Timbre is the attribute of sound that allows humans and other animals to distinguish among different sound sources. Studies based on psychophysical judgments of musical timbre, ecological analyses of sound's physical characteristics as well as machine learning approaches have all suggested that timbre is a multifaceted attribute that invokes both spectral and temporal sound features. Here, we explored the neural underpinnings of musical timbre. We used a neuro-computational framework based on spectro-temporal receptive fields, recorded from over a thousand neurons in the mammalian primary auditory cortex as well as from simulated cortical neurons, augmented with a nonlinear classifier. The model was able to perform robust instrument classification irrespective of pitch and playing style, with an accuracy of 98.7%. Using the same front end, the model was also able to reproduce perceptual distance judgments between timbres as perceived by human listeners. The study demonstrates that joint spectro-temporal features, such as those observed in the mammalian primary auditory cortex, are critical to provide the rich-enough representation necessary to account for perceptual judgments of timbre by human listeners, as well as recognition of musical instruments.

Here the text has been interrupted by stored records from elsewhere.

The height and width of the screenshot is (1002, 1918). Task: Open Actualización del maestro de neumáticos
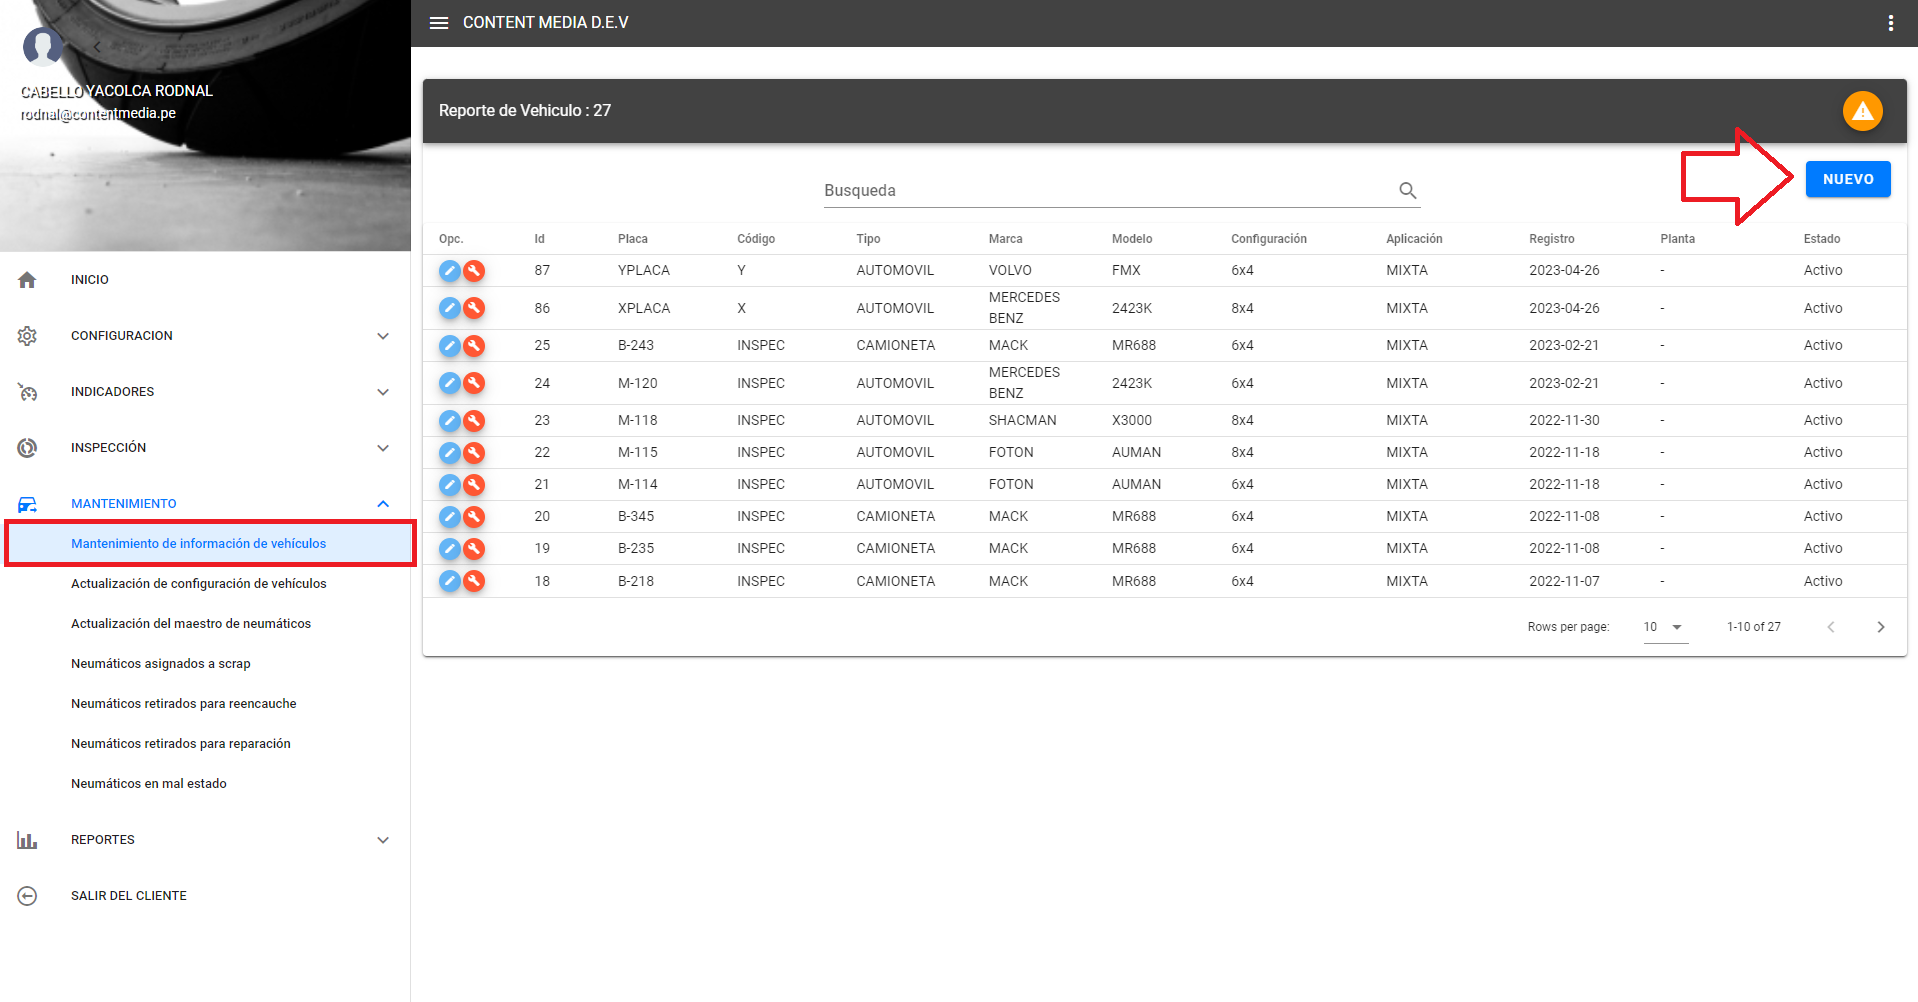(x=191, y=624)
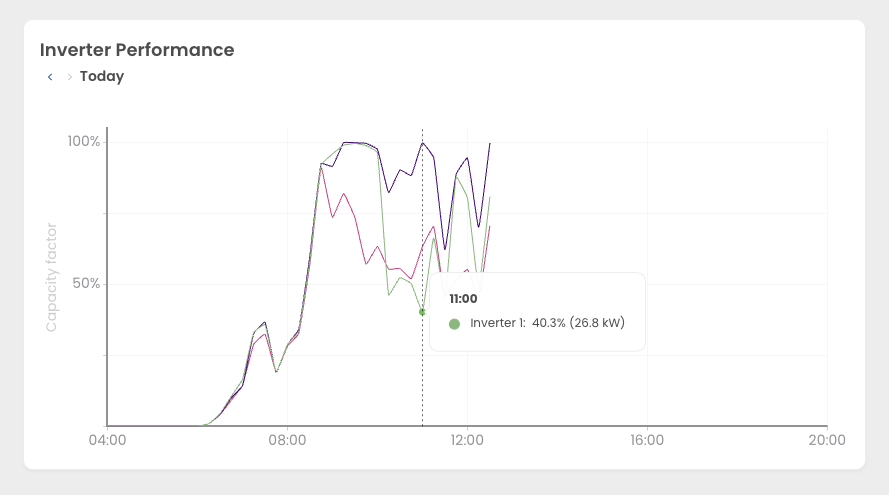
Task: Click the 04:00 x-axis label
Action: 107,440
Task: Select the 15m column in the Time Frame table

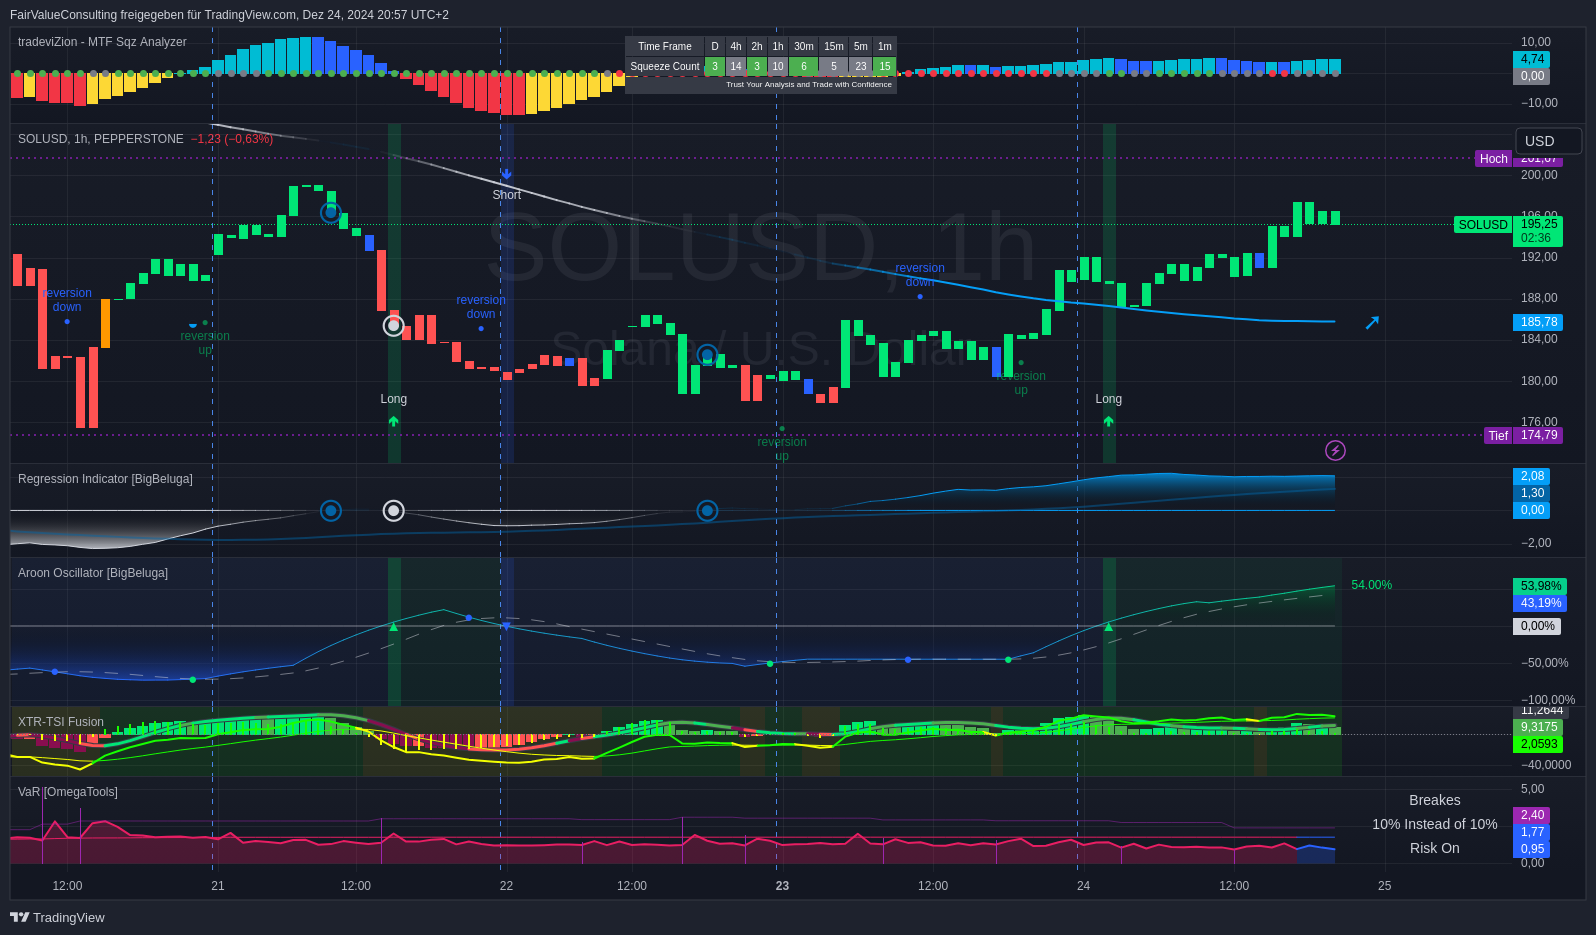Action: click(833, 46)
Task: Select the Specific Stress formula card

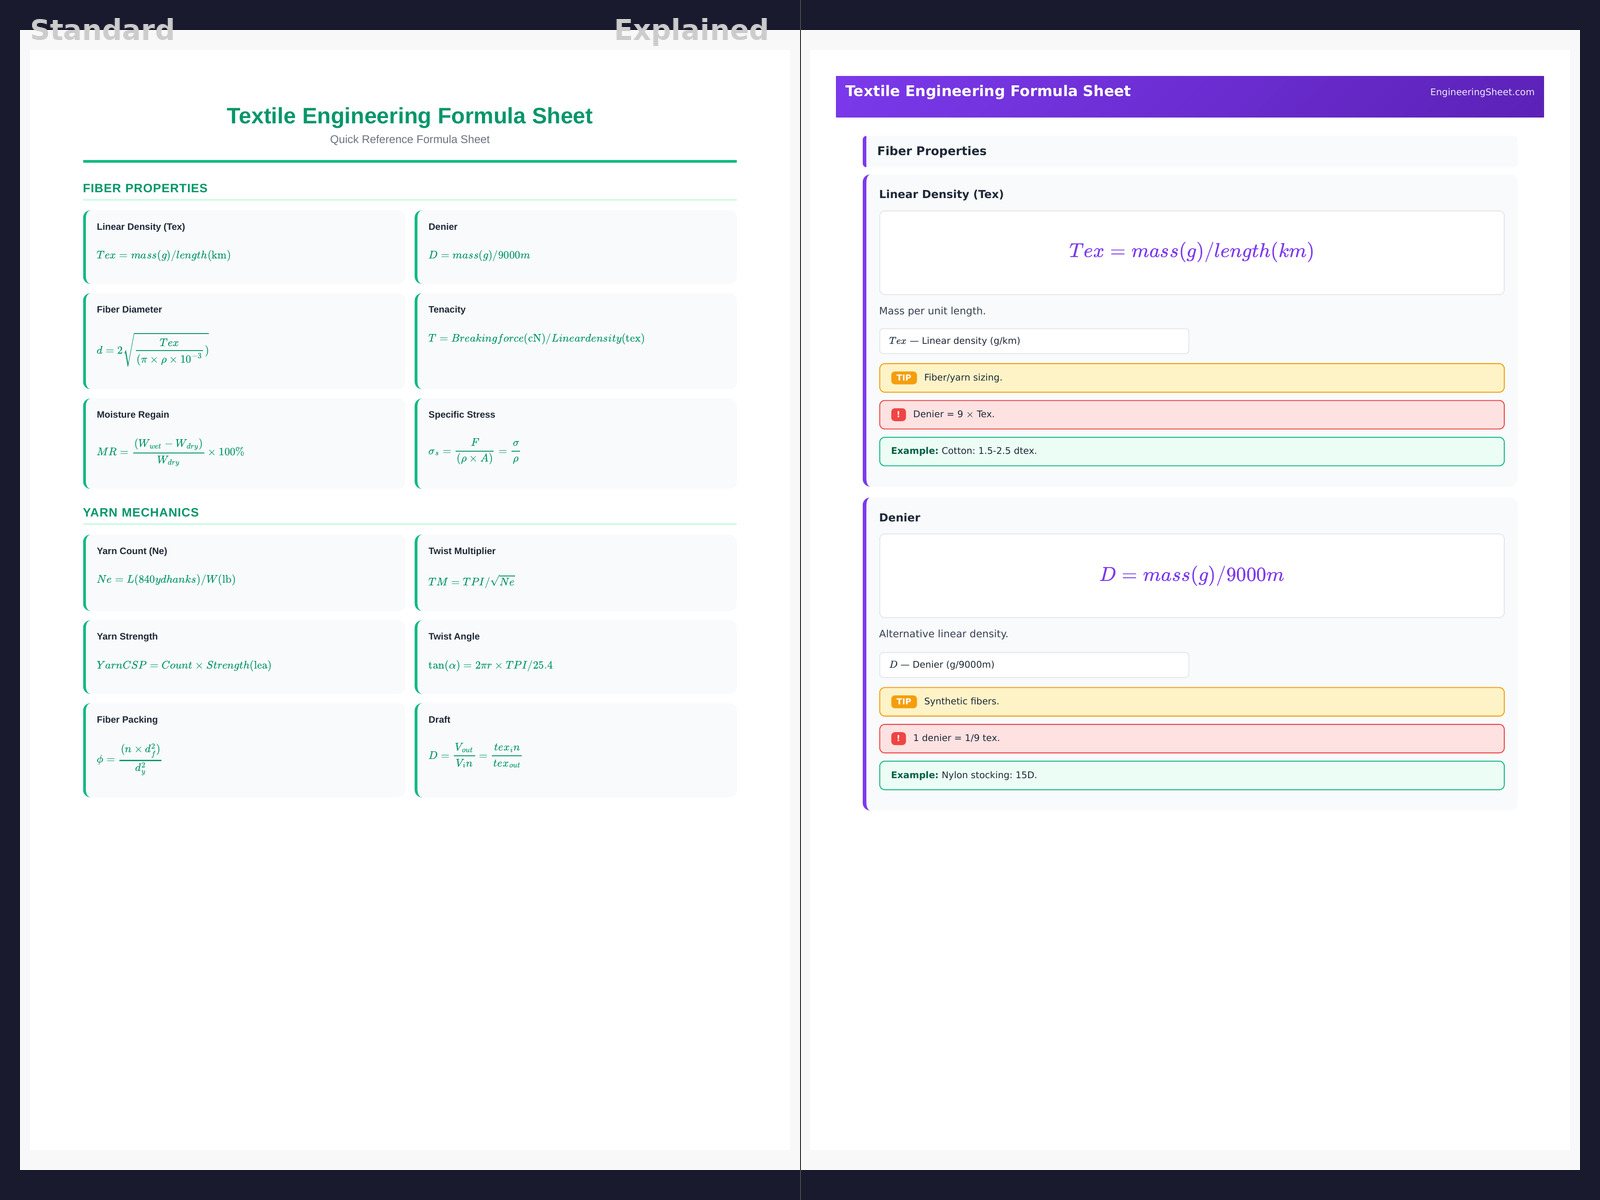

音品是使人类和其他动物能够区分不同声源的声音属性。基于对音乐音品的心理物理判断、对声音物理特征的生态分析以及机器学习方法的研究都表明,音品是一种多方面的属性,它既涉及到光谱特征又涉及到时间特征。在这里,我们探讨了音乐音品的神经基础。我们使用了一种基于哺乳动物初级听觉皮层中超过一千个神经元以及模拟皮层神经元的频谱-时间感受野的神经计算框架,并结合了非线性分类器。该模型能够在不考虑音高和演奏风格的情况下,对乐器进行稳健的分类,准确率达到 98.7%。使用相同的前端,该模型还能够再现人类听众感知到的音品之间的感知距离判断。该研究表明,联合的频谱-时间特征,如在哺乳动物初级听觉皮层中观察到的特征,对于提供丰富的表示是至关重要的,这对于解释人类听众对音品的感知判断以及识别乐器都是必要的。